You’ve probably heard of the word fintech before, short for financial technology- just about everyone has these days. It’s usually a trending hashtag on Twitter. However, for those outside the finance sector, your understanding of what financial technology actually is and how it affects the industry may be somewhat limited. I don’t mean to insult anyone’s intelligence here; I simply mean that unless you actually keep up with trends in the finance industry, it would be difficult to have a firm understanding of the technologies that are being applied to it, as they’re constantly evolving.

Up-and-coming financial technology companies have the user in mind, as they work to optimize the user experience and streamline financial transactions through artificial intelligence. Artificial Intelligence, often abbreviated AI, can be thought of as a group of related technologies training machines to respond to and simulate the human brain. These related technologies include: “natural language processing (improving interactions between computers and human or ‘natural languages), machine learning (computer programs that can ‘learn’ when exposed to new data) and expert systems (software programmed to provide advice).” While this is all well and good for everyday people who just want to simplify their finances, banks are being forced into a position where they will have to either respond and adapt, or fail.

The financial landscape is rapidly changing, and it isn’t sticking around for stragglers. According to BBC News, “Machines are now responsible for most of the activity on Wall Street.” The stock market floor of a few years ago, with traders frantically shouting and signaling to make deals on commodities, is not the floor of today. Computers can respond in a matter of nanoseconds, whereas the average human response time is half a second. When it comes to stocks, every millisecond matters, so machines and high efficiency traders trained in these machines have started to take the place of traditional traders.

With Wall Street already responding to changing technology, it’s only a matter of time before banks and financial services will be forced to respond as well. As the latest Technology Tool for Today (T3) conference demonstrates, a number of finance companies are eager to jump on the bandwagon.

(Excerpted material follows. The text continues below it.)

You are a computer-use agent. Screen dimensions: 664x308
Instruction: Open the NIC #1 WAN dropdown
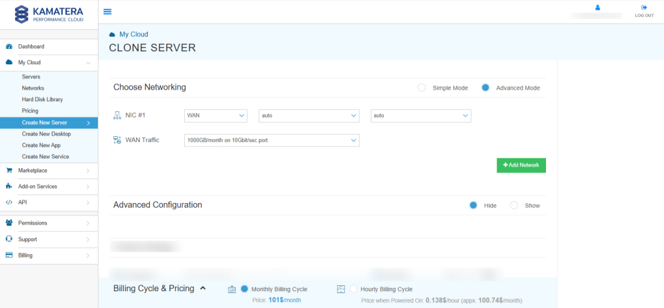tap(215, 115)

Fidelity’s eMoney conducted a live AI demonstration of an interaction between Alexa and eMoney’s eMX personal finance platform in which Alexa could answer questions such as how much is in one’s bank account. EMoney also showed off a new virtual reality 3D financial planning experience where users can learn how to manage their finances through an online guide and communicate with an advisor afterwards through a video session- all from the convenience of home. Another fintech company, Redtail Technology, introduced a newer, more user-friendly version of their CRM software.

While AI presents a major disruption to business across multiple industries, the finance industry realizes its incredible potential. The finance industry is very much user-dictated, so any technology that will enhance the customer experience and make them more likely to trust in a bank’s services cannot really be a bad thing. Banks will simply need to rise to the challenge, because as research suggests, AI could double economic growth rates in 20 countries and increase labor productivity by 40 percent by 2035. According to Forbes:

Artificial intelligence provides banks, capital markets firms and insurers with an enormously powerful set of tools to transform and streamline some of their most fundamental financial processes. The challenge for many, however, is not only to identify and adopt the best AI technologies but to reshape and rethink their operating model and talent development to take advantage of AI’s transformative capabilities.